== Task brief ==
The expected output is every entry, copied exactly.
:: Materials provided ::
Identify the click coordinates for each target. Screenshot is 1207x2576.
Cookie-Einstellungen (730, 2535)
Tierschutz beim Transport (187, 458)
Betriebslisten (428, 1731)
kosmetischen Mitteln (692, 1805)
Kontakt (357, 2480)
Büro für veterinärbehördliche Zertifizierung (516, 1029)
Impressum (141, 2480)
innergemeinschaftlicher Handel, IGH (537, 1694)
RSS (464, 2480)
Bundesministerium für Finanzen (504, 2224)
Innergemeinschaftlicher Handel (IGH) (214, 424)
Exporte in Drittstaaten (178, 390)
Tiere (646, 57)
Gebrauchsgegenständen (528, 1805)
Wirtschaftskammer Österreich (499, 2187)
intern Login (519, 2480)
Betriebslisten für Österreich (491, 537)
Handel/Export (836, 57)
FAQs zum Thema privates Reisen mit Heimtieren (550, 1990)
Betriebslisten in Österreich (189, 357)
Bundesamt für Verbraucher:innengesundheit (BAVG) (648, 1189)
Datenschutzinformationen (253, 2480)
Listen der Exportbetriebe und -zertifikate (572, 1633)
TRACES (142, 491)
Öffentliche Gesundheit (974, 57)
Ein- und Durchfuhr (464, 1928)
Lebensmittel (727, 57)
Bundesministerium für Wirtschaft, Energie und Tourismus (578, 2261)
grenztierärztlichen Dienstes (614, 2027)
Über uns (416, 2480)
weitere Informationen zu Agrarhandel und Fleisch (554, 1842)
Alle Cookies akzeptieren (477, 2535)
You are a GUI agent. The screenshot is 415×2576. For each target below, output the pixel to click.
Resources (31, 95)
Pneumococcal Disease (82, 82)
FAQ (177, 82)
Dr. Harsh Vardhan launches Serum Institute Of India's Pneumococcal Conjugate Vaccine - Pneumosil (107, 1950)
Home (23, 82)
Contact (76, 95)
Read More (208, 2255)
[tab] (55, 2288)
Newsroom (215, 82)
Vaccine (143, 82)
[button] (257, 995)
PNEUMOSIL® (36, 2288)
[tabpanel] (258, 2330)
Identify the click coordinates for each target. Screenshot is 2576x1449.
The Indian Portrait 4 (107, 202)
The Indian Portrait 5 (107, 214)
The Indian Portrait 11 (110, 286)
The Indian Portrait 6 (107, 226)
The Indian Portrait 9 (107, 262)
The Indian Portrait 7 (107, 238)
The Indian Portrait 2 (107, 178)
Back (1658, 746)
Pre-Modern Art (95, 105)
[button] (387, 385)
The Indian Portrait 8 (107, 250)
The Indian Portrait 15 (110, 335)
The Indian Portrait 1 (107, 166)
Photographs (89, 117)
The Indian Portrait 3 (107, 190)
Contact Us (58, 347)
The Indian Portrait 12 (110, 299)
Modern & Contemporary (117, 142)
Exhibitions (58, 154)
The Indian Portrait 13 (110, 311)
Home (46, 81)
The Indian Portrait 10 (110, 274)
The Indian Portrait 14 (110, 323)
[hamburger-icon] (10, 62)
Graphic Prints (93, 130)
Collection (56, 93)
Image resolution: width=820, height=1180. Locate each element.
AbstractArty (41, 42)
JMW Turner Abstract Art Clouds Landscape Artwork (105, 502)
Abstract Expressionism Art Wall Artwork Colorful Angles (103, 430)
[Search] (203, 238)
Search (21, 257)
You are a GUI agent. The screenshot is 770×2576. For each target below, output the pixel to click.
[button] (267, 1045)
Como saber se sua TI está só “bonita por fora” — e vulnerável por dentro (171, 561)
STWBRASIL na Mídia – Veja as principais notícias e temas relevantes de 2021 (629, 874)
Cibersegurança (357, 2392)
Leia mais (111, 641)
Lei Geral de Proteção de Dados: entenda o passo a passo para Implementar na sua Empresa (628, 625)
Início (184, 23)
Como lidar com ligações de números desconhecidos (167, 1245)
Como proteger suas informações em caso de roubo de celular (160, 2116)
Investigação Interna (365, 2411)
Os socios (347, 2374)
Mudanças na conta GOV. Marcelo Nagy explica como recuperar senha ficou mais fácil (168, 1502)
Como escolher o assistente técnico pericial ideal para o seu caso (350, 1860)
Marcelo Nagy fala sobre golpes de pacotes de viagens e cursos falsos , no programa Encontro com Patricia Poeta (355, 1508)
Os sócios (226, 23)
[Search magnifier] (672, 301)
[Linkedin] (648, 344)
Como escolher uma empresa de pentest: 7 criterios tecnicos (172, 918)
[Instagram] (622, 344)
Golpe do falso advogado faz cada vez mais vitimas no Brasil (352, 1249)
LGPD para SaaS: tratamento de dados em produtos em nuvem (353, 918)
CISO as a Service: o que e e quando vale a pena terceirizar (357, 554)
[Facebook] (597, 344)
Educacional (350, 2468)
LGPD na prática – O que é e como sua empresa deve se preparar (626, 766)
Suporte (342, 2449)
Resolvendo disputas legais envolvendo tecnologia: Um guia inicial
:::
== Exercise answer ==
Identify the click coordinates for each target. Screenshot is 1207x2576.
Cookie-Einstellungen (730, 2535)
Tierschutz beim Transport (187, 458)
Betriebslisten (428, 1731)
kosmetischen Mitteln (692, 1805)
Kontakt (357, 2480)
Büro für veterinärbehördliche Zertifizierung (516, 1029)
Impressum (141, 2480)
innergemeinschaftlicher Handel, IGH (537, 1694)
RSS (464, 2480)
Bundesministerium für Finanzen (504, 2224)
Innergemeinschaftlicher Handel (IGH) (214, 424)
Exporte in Drittstaaten (178, 390)
Tiere (646, 57)
Gebrauchsgegenständen (528, 1805)
Wirtschaftskammer Österreich (499, 2187)
intern Login (519, 2480)
Betriebslisten für Österreich (491, 537)
Handel/Export (836, 57)
FAQs zum Thema privates Reisen mit Heimtieren (550, 1990)
Betriebslisten in Österreich (189, 357)
Bundesamt für Verbraucher:innengesundheit (BAVG) (648, 1189)
Datenschutzinformationen (253, 2480)
Listen der Exportbetriebe und -zertifikate (572, 1633)
TRACES (142, 491)
Öffentliche Gesundheit (974, 57)
Ein- und Durchfuhr (464, 1928)
Lebensmittel (727, 57)
Bundesministerium für Wirtschaft, Energie und Tourismus (578, 2261)
grenztierärztlichen Dienstes (614, 2027)
Über uns (416, 2480)
weitere Informationen zu Agrarhandel und Fleisch (554, 1842)
Alle Cookies akzeptieren (477, 2535)
You are a GUI agent. The screenshot is 415×2576. For each target below, output the pixel to click.
Resources (31, 95)
Pneumococcal Disease (82, 82)
FAQ (177, 82)
Dr. Harsh Vardhan launches Serum Institute Of India's Pneumococcal Conjugate Vaccine - Pneumosil (107, 1950)
Home (23, 82)
Contact (76, 95)
Read More (208, 2255)
[tab] (55, 2288)
Newsroom (215, 82)
Vaccine (143, 82)
[button] (257, 995)
PNEUMOSIL® (36, 2288)
[tabpanel] (258, 2330)
Identify the click coordinates for each target. Screenshot is 2576x1449.
The Indian Portrait 4 (107, 202)
The Indian Portrait 5 (107, 214)
The Indian Portrait 11 (110, 286)
The Indian Portrait 6 (107, 226)
The Indian Portrait 9 (107, 262)
The Indian Portrait 7 (107, 238)
The Indian Portrait 2 (107, 178)
Back (1658, 746)
Pre-Modern Art (95, 105)
[button] (387, 385)
The Indian Portrait 8 (107, 250)
The Indian Portrait 15 (110, 335)
The Indian Portrait 1 (107, 166)
Photographs (89, 117)
The Indian Portrait 3 (107, 190)
Contact Us (58, 347)
The Indian Portrait 12 (110, 299)
Modern & Contemporary (117, 142)
Exhibitions (58, 154)
The Indian Portrait 13 (110, 311)
Home (46, 81)
The Indian Portrait 10 (110, 274)
The Indian Portrait 14 (110, 323)
[hamburger-icon] (10, 62)
Graphic Prints (93, 130)
Collection (56, 93)
Image resolution: width=820, height=1180. Locate each element.
AbstractArty (41, 42)
JMW Turner Abstract Art Clouds Landscape Artwork (105, 502)
Abstract Expressionism Art Wall Artwork Colorful Angles (103, 430)
[Search] (203, 238)
Search (21, 257)
You are a GUI agent. The screenshot is 770×2576. For each target below, output the pixel to click.
[button] (267, 1045)
Como saber se sua TI está só “bonita por fora” — e vulnerável por dentro (171, 561)
STWBRASIL na Mídia – Veja as principais notícias e temas relevantes de 2021 (629, 874)
Cibersegurança (357, 2392)
Leia mais (111, 641)
Lei Geral de Proteção de Dados: entenda o passo a passo para Implementar na sua Empresa (628, 625)
Início (184, 23)
Como lidar com ligações de números desconhecidos (167, 1245)
Como proteger suas informações em caso de roubo de celular (160, 2116)
Investigação Interna (365, 2411)
Os socios (347, 2374)
Mudanças na conta GOV. Marcelo Nagy explica como recuperar senha ficou mais fácil (168, 1502)
Como escolher o assistente técnico pericial ideal para o seu caso (350, 1860)
Marcelo Nagy fala sobre golpes de pacotes de viagens e cursos falsos , no programa Encontro com Patricia Poeta (355, 1508)
Os sócios (226, 23)
[Search magnifier] (672, 301)
[Linkedin] (648, 344)
Como escolher uma empresa de pentest: 7 criterios tecnicos (172, 918)
[Instagram] (622, 344)
Golpe do falso advogado faz cada vez mais vitimas no Brasil (352, 1249)
LGPD para SaaS: tratamento de dados em produtos em nuvem (353, 918)
CISO as a Service: o que e e quando vale a pena terceirizar (357, 554)
[Facebook] (597, 344)
Educacional (350, 2468)
LGPD na prática – O que é e como sua empresa deve se preparar (626, 766)
Suporte (342, 2449)
Resolvendo disputas legais envolvendo tecnologia: Um guia inicial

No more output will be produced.